The Warsztaty Szybowcowe SG-7 was a Polish high performance, single seat sailplane. Two prototypes flew in 1937 but, outperformed by their contemporaries, no more were built.

==Design and development==

The SG-7, a development of the Warsztaty Szybowcowe SG-3 with reduced dimensions, was designed during 1936-7 to meet a government call for a high performance sailplane. It first flew in the late spring of 1937, followed in July by a second and final airframe.

The SG-7 was a wooden aircraft with a two-part, cantilever, high gull wing. Each part was built around a single spar which acted as the rear member of a torsion-resistant D-box formed with plywood surfacing around the leading edge. Behind the spar the wing was fabric-covered apart from a ply reinforced region at the join over the fuselage. The wing was trapezoidal in plan out to rounded tips, with differential ailerons over more than half the span.

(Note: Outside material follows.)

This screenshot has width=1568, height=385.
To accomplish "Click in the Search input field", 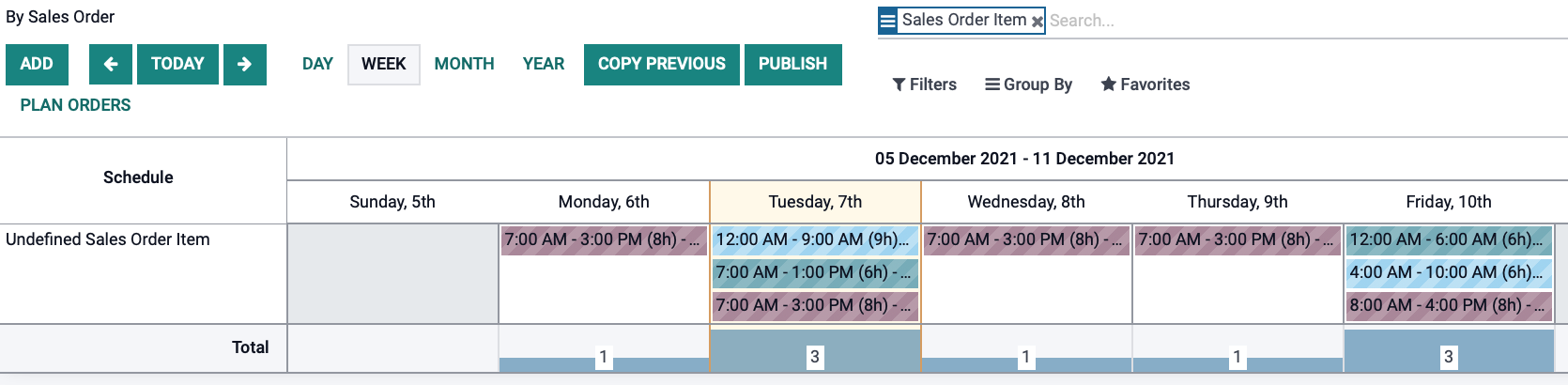I will pos(1305,21).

Its fuselage was an oval-section, semi-monocoque plywood structure with the wing mounted above it on a faired pylon. Its enclosed cockpit was ahead of the pylon. The fuselage tapered aft to a narrow, integral fin which carried a fabric-covered, roughly D-shaped unbalanced rudder. The fin also mounted, a little above the fuselage, a narrow, ply-covered tailplane carrying rounded, fabric-covered elevators with a gap for rudder movement. The landing gear consisted of an under-fuselage, pneumatically sprung skid, assisted by a tailskid.

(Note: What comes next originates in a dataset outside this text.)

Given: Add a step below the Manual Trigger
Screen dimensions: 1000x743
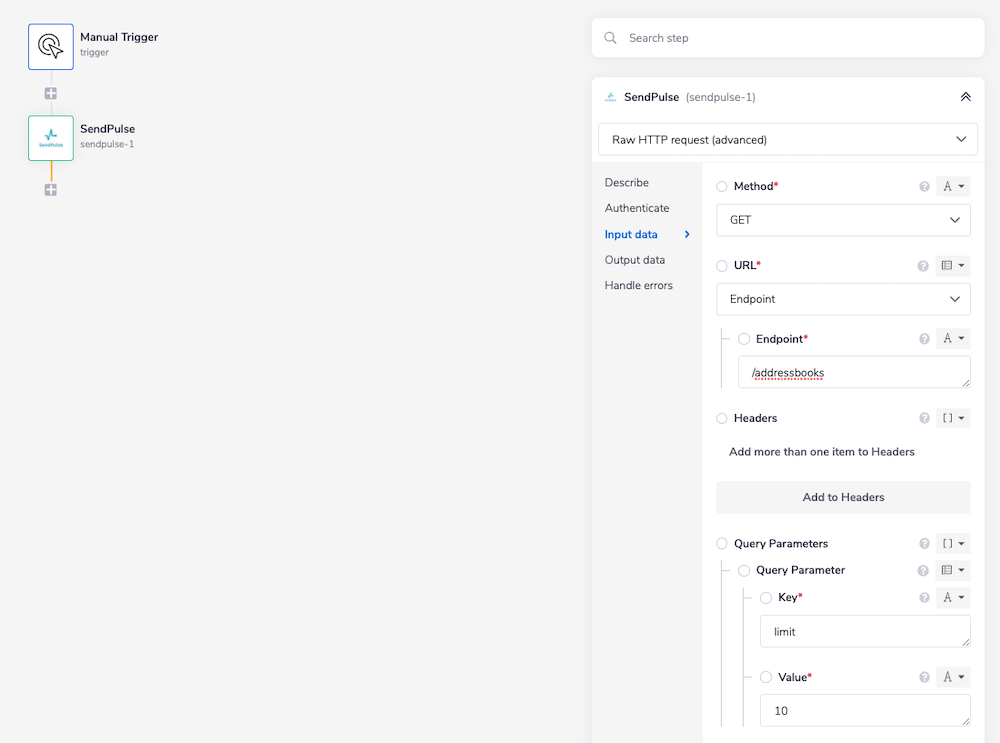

When competed, the SG-7s were 28 kg overweight, reducing their predicted performance.

==Operational history==

One SG-7 appeared at the 1937 Scout Jamboree, held in the Netherlands in late July and in early August the other competed at the Fifth National Glider Cpntest in Inowrocław but only achieved 26th place. Though it flew better at low speeds and in turbulent conditions than the PWS-101 and the Warsztaty Szybowcowe Orlik it was otherwise inferior in performance and manoeuvrability and so did not go into production. The two prototypes remained in use until 1939, when modifications were required to meet new requirements on structural safety in cloud flight. These had not been completed before the 1939 Invasion of Poland.